Excerpt =>
Line 19 is marked in red indicating that it was not covered. This makes sense because in our two tests, the customer ages were 28 and 31 which do not qualify for an age discount and the if-statement on line 18 evaluates to false.
Line 1 is also marked in red, but we can ignore this for now since we are testing the BuyTicket method instead of the class. (we will learn more about object oriented testing later in the course).
Exercise: add an additional test for a senior citizen discount to increase total coverage. A customer who is 70 years old and a member should incur a discount of 20% on a day-of ticket purchase with a base price of $150. Write this case as a JUnit test and add it to the test/TestBuyTicket file.
Now, when we re-run the run_coverage script, our report should reflect that we have covered line 19. No lines in the calculatePrice method should be highlighted in red. Congrats! Your test suite has covered 100% of lines in this method.
Code coverage can be measured in various ways, each relating to the coverage of different program elements. The coverage metric we just explored is called line coverage, which measures the number of lines executed divided by the total number of lines in the method under test. Even with 100% line coverage, certain bugs may still go undetected, as illustrated by our example. While all tests may pass, the bugs remain unfound! This emphasizes that while line coverage is useful for pinpointing untested areas of your code, it doesn't guarantee that all bugs have been identified.
Beyond Covering Lines
Now, let's explore other coverage metrics and examine how effectively they correlate with bug detection. To do so, let’s focus on BUG 2 which is executed when the customer age is less than 18. Our tests only covered cases with ages greater than 18. Although we executed the age discount condition in lines 18-20, we only executed the first predicate of the or statement. A finer grained metric of coverage which measures the predicate coverage would have reported this discrepancy. Branch coverage measures exactly this - whether each possible branch in every decision structure (e.g., if, else, switch cases) has been executed at least once during testing. Branch coverage is stronger than line coverage because it ensures that each logical branch (not just each line of code) is tested.

Given entries =>
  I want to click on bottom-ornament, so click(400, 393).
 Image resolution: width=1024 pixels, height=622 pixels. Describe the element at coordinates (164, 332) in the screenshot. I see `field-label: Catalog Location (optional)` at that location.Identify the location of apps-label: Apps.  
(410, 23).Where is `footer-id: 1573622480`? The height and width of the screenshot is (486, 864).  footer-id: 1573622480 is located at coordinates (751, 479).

What you need to do =>
(1) In the code coverage excerpt, how is line coverage calculated?
(2) Carry on the code coverage excerpt, picking up after its last sentence.
The records are unrelated to the code coverage excerpt and stand as separate material.

Set of answers =>
(1) It is the number of lines executed divided by the total number of lines in the method under test.

(2)
Let’s go back to our generated coverage report and inspect branch coverage. Reopen the index.html in your browser. The third column should report 50% branch coverage (3 out of 6 possible branches). Click on the BuyTicket.java element in the first column to bring up the colored visualization:
Notice that both if statements in our source code are highlighted yellow. If you hover over the first if-statement on line 16, it states that 1 of 2 branches are missed. This makes sense because all three of our test cases include membership discounts. The else non-member case is never executed.
This illustrates one of the weaknesses of line coverage. The else branch is not explicitly written as a separate line of code and thus is not measured separately in the line coverage metric. To achieve 100% line coverage, we only needed to include cases which execute the isMember == true case. Branch coverage accounts for this discrepancy. The metric requires the test code to execute both the member and non-member cases to achieve 100% branch coverage.
Next, let’s take a look at the if-statement on lines 18 which is also highlighted in yellow. If you hover over the condition, you’ll see that jacoco reports 2 out of 4 branches are covered. Take a minute to consider what those 4 branches might be.
1. customerAge < 65 and customerAge >= 18
In this case, the condition evaluates to FALSE.
The first two test cases we provided test this branch
2. customerAge >= 65 and customerAge >= 18
This case represents the senior citizen discount and is executed with the third test case you added.
The next two branches are NOT covered by our current test suite.
1. customerAge < 65 and customerAge < 18
This case represents a discount for minors. There does not yet exist a test case for this in our suite.
Exercise: let’s go ahead and add one that finds the bug! To trigger it, we’ll need a customerAge of under 18 and an assertion that specifies the correct ticket price.
Great! Now we’ve increased our branch coverage, but we’re still missing one branch. Think about what case that might be..
2. customerAge >= 65 and customerAge < 18
This case represents when both predicates in our or condition evaluate to TRUE. However, this is impossible! There is no possible integer value for customerAge which is >= 65 AND less than 18. We call this case infeasible. Branch infeasibility is a common occurrence, and in general is very difficult to statically predict. 100% branch coverage is not always possible.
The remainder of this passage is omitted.